Copy every line of the data that contains the string "text".

# Records:
<<<<
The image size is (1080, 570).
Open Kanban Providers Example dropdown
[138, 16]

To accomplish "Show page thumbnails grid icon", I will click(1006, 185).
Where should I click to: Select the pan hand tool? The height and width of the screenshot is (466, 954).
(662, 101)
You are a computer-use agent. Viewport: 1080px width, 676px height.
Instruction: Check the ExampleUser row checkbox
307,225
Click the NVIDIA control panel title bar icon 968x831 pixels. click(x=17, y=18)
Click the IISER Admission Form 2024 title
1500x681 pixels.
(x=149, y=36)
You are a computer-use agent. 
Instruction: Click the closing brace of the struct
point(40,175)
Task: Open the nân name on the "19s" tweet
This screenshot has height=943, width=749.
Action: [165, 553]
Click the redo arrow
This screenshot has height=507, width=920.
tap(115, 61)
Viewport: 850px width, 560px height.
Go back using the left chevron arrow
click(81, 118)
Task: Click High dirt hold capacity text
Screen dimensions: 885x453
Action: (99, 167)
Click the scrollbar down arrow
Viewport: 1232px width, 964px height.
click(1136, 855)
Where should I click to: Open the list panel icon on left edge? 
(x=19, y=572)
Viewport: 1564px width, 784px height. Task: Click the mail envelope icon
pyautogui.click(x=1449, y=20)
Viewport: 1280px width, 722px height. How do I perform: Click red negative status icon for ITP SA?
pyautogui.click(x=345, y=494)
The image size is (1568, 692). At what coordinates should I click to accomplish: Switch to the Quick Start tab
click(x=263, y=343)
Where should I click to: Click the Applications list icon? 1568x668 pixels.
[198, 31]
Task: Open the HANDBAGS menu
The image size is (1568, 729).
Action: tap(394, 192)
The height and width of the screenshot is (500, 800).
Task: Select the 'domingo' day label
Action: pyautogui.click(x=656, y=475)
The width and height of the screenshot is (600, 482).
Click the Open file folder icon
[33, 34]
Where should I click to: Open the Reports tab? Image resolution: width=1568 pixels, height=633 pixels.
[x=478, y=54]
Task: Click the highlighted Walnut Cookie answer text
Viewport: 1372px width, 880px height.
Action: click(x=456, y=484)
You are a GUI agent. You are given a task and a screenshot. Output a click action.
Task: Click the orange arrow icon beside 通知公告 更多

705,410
>>>>
# Exercise result:
Task: Click High dirt hold capacity text
Task: Click the highlighted Walnut Cookie answer text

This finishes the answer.